It started with me not being very present during sex. 
Led to a totally dissatisfying conversation in the hot tub. 
And culminated with a very dramatic and tearful walk in the rain.
When I do drama, my goodness am I good at it.

So here I am walking in the rain and I realized Ron couldn't be for me in that moment what I wanted... which was a girlfriend.

So I decided to phone a friend. I called one of the few people that I was certain would be exactly the space I needed.

I called myself.

I pulled out my tape recorder and told myself very honestly and intimately, all the things that were wrong. With me. With the world. With my life.

And I listened and nodded my head and agreed with myself. Because that's what my good friend would do.

I listened and listened. And the drama was high and the tears were many.

And after a good half hour, I asked myself...

Would you like any facilitation? Would you like to change any of this? Or would you just like me to listen?

I considered this question, and realized, that yes, I actually would like to see what could change.

So I started being this beautiful kind space for me that I am for others, when I am not making their story true.

And I started asking myself questions.

"First off, does any of this have to do with the rain? Is there anyone around you who is settling into the fact they may have grey skies for the next 6 months and a gloomy cold winter?" It was light. "Any part of this that has nothing to do with you, would you return that to sender?"

"Yes."

The tears immediately stopped.

"Second... you keep saying 'I don't know'. But what DO you know? Which energies ARE you clear on?"

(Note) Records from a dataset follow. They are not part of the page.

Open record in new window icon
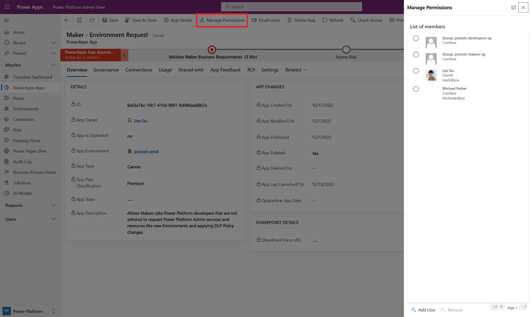This screenshot has height=317, width=531. pos(92,20)
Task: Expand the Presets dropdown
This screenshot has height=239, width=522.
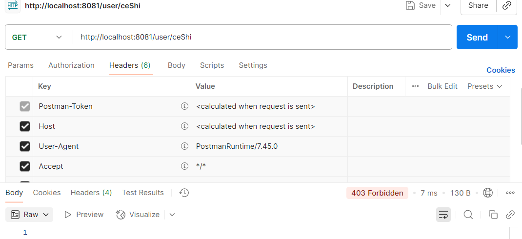Action: [x=484, y=86]
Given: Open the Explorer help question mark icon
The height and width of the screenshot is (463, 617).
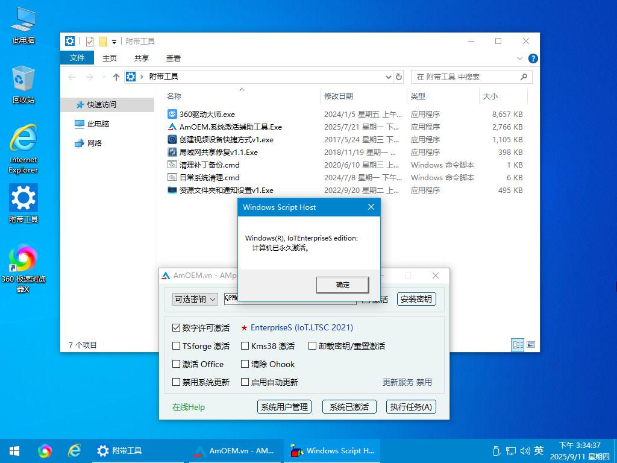Looking at the screenshot, I should pos(533,58).
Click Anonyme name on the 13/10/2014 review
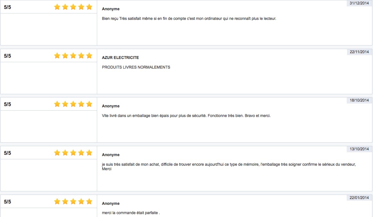Image resolution: width=373 pixels, height=217 pixels. (x=111, y=155)
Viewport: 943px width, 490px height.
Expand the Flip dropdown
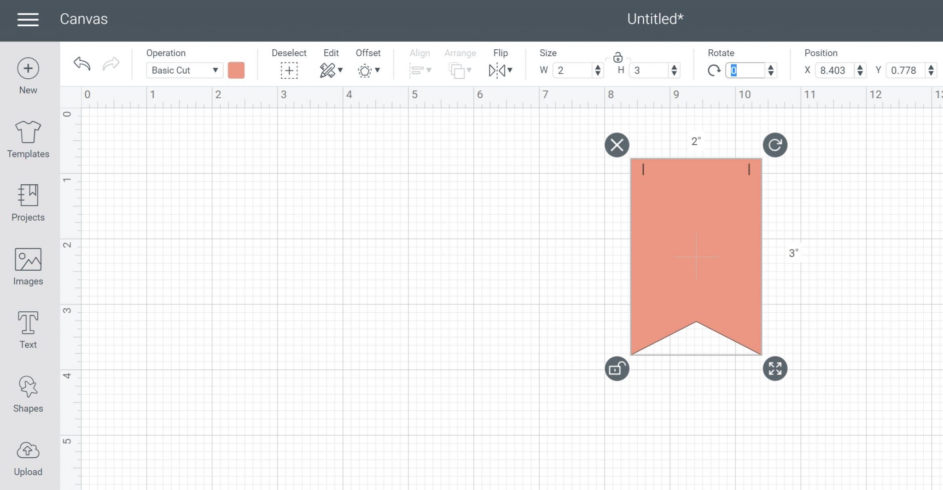tap(500, 70)
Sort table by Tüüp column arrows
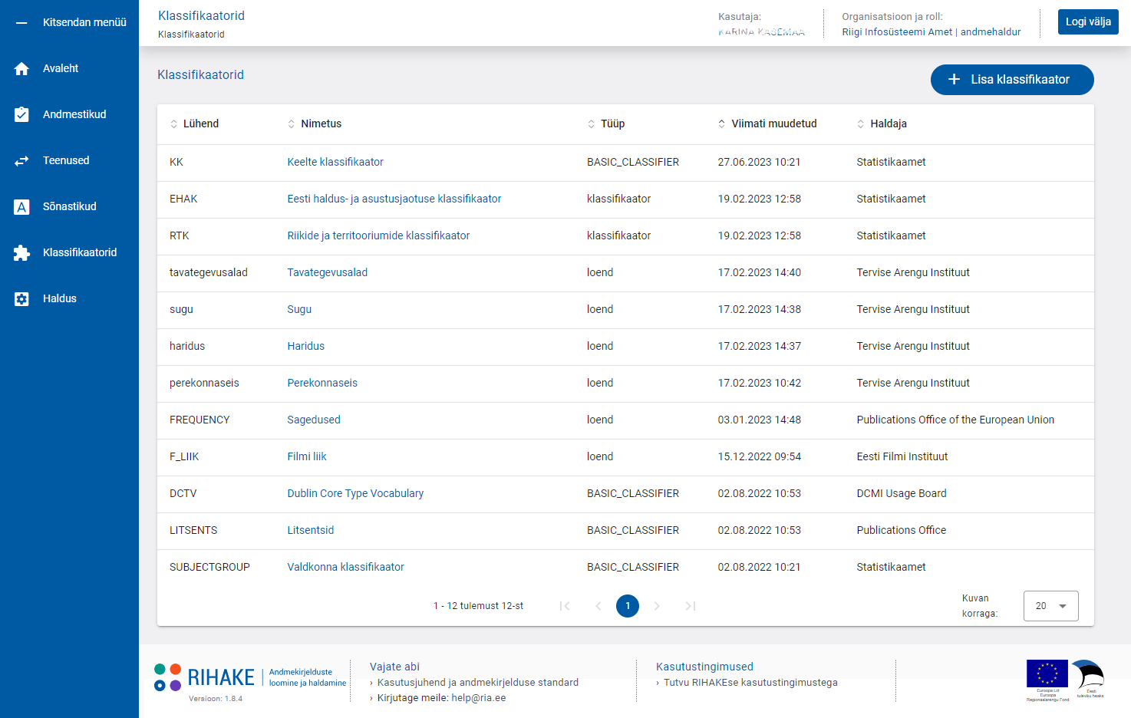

I started making lists of all the pieces of the puzzle I did have. All the energies that were light and true.

And on and on we went.

I ended my session with me by inviting myself to be really kind to me today.

And then asked for what I desired.

"Universe, god... show me! Show me the gift I can be. Show me where I can be the greatest contribution. Show me what is true and real for me."

By the time I was done, I felt amazing. Not at all as I had prior to my session.

There are times when I need to indulge in things. 
And there are times when I am ready to change them. 
And what if both were valuable and valid?

What if you were the friend for yourself that you wish someone would be for you?

What advice would you give yourself today?

What gift would you remind yourself that you are?

What gratitude could you invite?

What do you know?

I am jumping into my afternoon with immense gratitude:

Grateful I am real enough with me to let myself fall apart. 
Grateful I am aware enough to not make any of it significant when I do. 
And grateful I am kind enough with me to gently invite myself back together.